Os especialistas apontam, em comum, que o crescimento acelerado da natalidade está associado à falta de esclarecimento da população, à baixa escolaridade, a factores culturais e à insuficiência de acções de sensibilização sobre o planeamento familiar.
O Mestre em Geografia, Benjamim Tomás Machili, considera também que o aumento da natalidade está ligado a factores biológicos da mulher. Segundo ele, as estatísticas demográficas do último censo populacional revelaram que raparigas antes dos 15 anos de idade podem ter a primeira menstruação. E isto, consequentemente, pode conduzir à procriação ou à reprodução precoce.
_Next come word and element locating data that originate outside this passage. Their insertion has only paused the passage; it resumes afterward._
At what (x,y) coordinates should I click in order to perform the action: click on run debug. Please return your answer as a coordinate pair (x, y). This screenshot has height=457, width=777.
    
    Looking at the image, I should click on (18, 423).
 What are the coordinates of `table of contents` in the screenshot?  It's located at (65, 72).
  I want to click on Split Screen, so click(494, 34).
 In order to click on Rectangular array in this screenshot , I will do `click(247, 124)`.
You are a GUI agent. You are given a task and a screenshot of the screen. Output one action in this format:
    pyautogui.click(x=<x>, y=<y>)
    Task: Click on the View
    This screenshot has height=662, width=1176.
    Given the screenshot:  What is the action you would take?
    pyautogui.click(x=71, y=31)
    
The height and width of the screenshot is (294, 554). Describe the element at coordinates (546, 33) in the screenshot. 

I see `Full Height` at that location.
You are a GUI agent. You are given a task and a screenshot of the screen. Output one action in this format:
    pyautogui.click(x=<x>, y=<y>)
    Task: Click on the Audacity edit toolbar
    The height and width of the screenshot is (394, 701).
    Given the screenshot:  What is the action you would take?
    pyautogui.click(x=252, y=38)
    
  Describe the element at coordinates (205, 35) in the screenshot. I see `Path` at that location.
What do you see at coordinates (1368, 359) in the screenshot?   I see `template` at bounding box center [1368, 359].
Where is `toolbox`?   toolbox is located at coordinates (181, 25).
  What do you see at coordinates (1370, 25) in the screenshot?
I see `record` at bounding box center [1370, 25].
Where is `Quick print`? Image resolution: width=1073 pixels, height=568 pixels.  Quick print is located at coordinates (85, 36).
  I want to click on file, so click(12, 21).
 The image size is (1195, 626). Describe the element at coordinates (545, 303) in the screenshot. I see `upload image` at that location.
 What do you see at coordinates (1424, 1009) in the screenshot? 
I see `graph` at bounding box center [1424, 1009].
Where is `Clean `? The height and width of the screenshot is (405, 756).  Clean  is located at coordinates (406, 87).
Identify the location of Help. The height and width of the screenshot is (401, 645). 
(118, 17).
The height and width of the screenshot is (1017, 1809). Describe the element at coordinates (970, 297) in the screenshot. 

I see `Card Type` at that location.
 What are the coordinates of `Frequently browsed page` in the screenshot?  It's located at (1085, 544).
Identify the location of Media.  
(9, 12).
Óscar Namuholopa, Sociologo
Além disso, raparigas sem apoio familiar são expostas à prostituição e a outras formas de sobrevivência precária.
“Nos últimos anos, temos assistido a crianças que não têm pai e mãe, elas auto-alimentam-se e acabam seguindo a vida da prostituição. Isto condiciona, provavelmente, também estes nascimentos que vão duplicando os números”, disse Machili.
O geógrafo acrescentou que factores culturais, como casamentos prematuros, também contribuem para o aumento da natalidade.
“De um lado, deve-se a factores culturais, principalmente os casamentos prematuros, e do outro lado, também temos na sociedade moçambicana, e no caso específico de Nampula, crianças que se alimentam na base da prostituição”, sublinhou.
Para o sociólogo Óscar Namuholopa, este aumento populacional tende a agravar a vulnerabilidade infantil, sobretudo em famílias com fracos recursos económicos, que têm dificuldades inclusive de alimentação, cuidados básicos e educação adequada.